EXERCISE GOAL → Could you repeat all of the entries below, character for character?

MATERIAL PROVIDED →
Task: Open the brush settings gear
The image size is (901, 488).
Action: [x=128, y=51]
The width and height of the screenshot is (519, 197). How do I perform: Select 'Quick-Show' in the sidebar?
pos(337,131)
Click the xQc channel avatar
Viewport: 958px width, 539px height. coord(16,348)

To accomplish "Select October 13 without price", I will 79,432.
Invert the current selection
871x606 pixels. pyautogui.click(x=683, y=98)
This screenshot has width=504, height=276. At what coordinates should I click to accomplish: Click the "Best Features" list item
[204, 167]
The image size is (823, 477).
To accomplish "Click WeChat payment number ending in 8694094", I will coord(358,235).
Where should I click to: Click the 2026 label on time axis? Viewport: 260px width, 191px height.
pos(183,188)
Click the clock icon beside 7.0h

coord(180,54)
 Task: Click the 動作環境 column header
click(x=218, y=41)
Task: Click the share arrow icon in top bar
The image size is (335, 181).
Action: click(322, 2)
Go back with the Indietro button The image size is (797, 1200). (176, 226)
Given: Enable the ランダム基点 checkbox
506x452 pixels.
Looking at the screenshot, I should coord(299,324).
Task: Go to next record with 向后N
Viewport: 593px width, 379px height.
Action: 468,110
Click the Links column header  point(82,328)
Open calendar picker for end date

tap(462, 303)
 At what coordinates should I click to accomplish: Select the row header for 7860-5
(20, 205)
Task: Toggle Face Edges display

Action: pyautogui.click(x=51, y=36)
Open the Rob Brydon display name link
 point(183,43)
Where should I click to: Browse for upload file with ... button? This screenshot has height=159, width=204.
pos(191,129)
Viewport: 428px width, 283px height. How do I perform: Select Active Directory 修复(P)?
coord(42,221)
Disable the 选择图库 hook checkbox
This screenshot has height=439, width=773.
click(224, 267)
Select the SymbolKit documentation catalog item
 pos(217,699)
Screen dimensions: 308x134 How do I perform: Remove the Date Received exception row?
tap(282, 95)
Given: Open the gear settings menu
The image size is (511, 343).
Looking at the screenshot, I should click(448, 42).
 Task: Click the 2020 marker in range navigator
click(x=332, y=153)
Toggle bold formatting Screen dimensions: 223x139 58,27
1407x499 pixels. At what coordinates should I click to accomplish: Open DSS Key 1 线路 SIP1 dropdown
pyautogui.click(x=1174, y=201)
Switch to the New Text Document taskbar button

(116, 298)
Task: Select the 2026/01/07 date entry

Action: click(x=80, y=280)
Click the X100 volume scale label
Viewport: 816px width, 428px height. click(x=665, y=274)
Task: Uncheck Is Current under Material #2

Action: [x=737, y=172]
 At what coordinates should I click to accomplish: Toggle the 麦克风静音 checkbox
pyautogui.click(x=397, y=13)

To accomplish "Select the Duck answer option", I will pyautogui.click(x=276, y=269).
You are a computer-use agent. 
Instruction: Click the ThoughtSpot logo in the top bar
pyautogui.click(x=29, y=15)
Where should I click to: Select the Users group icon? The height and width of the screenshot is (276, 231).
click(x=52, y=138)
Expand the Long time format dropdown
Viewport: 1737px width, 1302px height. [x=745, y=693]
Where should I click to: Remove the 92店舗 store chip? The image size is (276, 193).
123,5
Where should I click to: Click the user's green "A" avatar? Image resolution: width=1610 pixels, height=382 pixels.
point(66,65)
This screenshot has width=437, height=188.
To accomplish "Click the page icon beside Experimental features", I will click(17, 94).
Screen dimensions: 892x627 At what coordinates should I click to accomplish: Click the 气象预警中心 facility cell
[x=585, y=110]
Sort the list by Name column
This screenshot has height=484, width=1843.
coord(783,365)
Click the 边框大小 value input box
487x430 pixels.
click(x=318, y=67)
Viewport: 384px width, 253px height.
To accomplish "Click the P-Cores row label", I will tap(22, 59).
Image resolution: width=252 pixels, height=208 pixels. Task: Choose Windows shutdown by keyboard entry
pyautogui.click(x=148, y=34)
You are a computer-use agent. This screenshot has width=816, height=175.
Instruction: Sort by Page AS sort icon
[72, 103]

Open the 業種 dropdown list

EXPECTED OUTPUT →
Task: Open the brush settings gear
The image size is (901, 488).
Action: [x=128, y=51]
The width and height of the screenshot is (519, 197). How do I perform: Select 'Quick-Show' in the sidebar?
pos(337,131)
Click the xQc channel avatar
Viewport: 958px width, 539px height. coord(16,348)

To accomplish "Select October 13 without price", I will 79,432.
Invert the current selection
871x606 pixels. pyautogui.click(x=683, y=98)
This screenshot has width=504, height=276. At what coordinates should I click to accomplish: Click the "Best Features" list item
[204, 167]
The image size is (823, 477).
To accomplish "Click WeChat payment number ending in 8694094", I will coord(358,235).
Where should I click to: Click the 2026 label on time axis? Viewport: 260px width, 191px height.
pos(183,188)
Click the clock icon beside 7.0h

coord(180,54)
 Task: Click the 動作環境 column header
click(x=218, y=41)
Task: Click the share arrow icon in top bar
The image size is (335, 181).
Action: click(322, 2)
Go back with the Indietro button The image size is (797, 1200). (176, 226)
Given: Enable the ランダム基点 checkbox
506x452 pixels.
Looking at the screenshot, I should coord(299,324).
Task: Go to next record with 向后N
Viewport: 593px width, 379px height.
Action: 468,110
Click the Links column header  point(82,328)
Open calendar picker for end date

tap(462, 303)
 At what coordinates should I click to accomplish: Select the row header for 7860-5
(20, 205)
Task: Toggle Face Edges display

Action: pyautogui.click(x=51, y=36)
Open the Rob Brydon display name link
 point(183,43)
Where should I click to: Browse for upload file with ... button? This screenshot has height=159, width=204.
pos(191,129)
Viewport: 428px width, 283px height. How do I perform: Select Active Directory 修复(P)?
coord(42,221)
Disable the 选择图库 hook checkbox
This screenshot has height=439, width=773.
click(224, 267)
Select the SymbolKit documentation catalog item
 pos(217,699)
Screen dimensions: 308x134 How do I perform: Remove the Date Received exception row?
tap(282, 95)
Given: Open the gear settings menu
The image size is (511, 343).
Looking at the screenshot, I should click(448, 42).
 Task: Click the 2020 marker in range navigator
click(x=332, y=153)
Toggle bold formatting Screen dimensions: 223x139 58,27
1407x499 pixels. At what coordinates should I click to accomplish: Open DSS Key 1 线路 SIP1 dropdown
pyautogui.click(x=1174, y=201)
Switch to the New Text Document taskbar button

(116, 298)
Task: Select the 2026/01/07 date entry

Action: click(x=80, y=280)
Click the X100 volume scale label
Viewport: 816px width, 428px height. click(x=665, y=274)
Task: Uncheck Is Current under Material #2

Action: [x=737, y=172]
 At what coordinates should I click to accomplish: Toggle the 麦克风静音 checkbox
pyautogui.click(x=397, y=13)

To accomplish "Select the Duck answer option", I will pyautogui.click(x=276, y=269).
You are a computer-use agent. 
Instruction: Click the ThoughtSpot logo in the top bar
pyautogui.click(x=29, y=15)
Where should I click to: Select the Users group icon? The height and width of the screenshot is (276, 231).
click(x=52, y=138)
Expand the Long time format dropdown
Viewport: 1737px width, 1302px height. [x=745, y=693]
Where should I click to: Remove the 92店舗 store chip? The image size is (276, 193).
123,5
Where should I click to: Click the user's green "A" avatar? Image resolution: width=1610 pixels, height=382 pixels.
point(66,65)
This screenshot has width=437, height=188.
To accomplish "Click the page icon beside Experimental features", I will click(17, 94).
Screen dimensions: 892x627 At what coordinates should I click to accomplish: Click the 气象预警中心 facility cell
[x=585, y=110]
Sort the list by Name column
This screenshot has height=484, width=1843.
coord(783,365)
Click the 边框大小 value input box
487x430 pixels.
click(x=318, y=67)
Viewport: 384px width, 253px height.
To accomplish "Click the P-Cores row label", I will tap(22, 59).
Image resolution: width=252 pixels, height=208 pixels. Task: Choose Windows shutdown by keyboard entry
pyautogui.click(x=148, y=34)
You are a computer-use agent. This screenshot has width=816, height=175.
Instruction: Sort by Page AS sort icon
[72, 103]

Open the 業種 dropdown list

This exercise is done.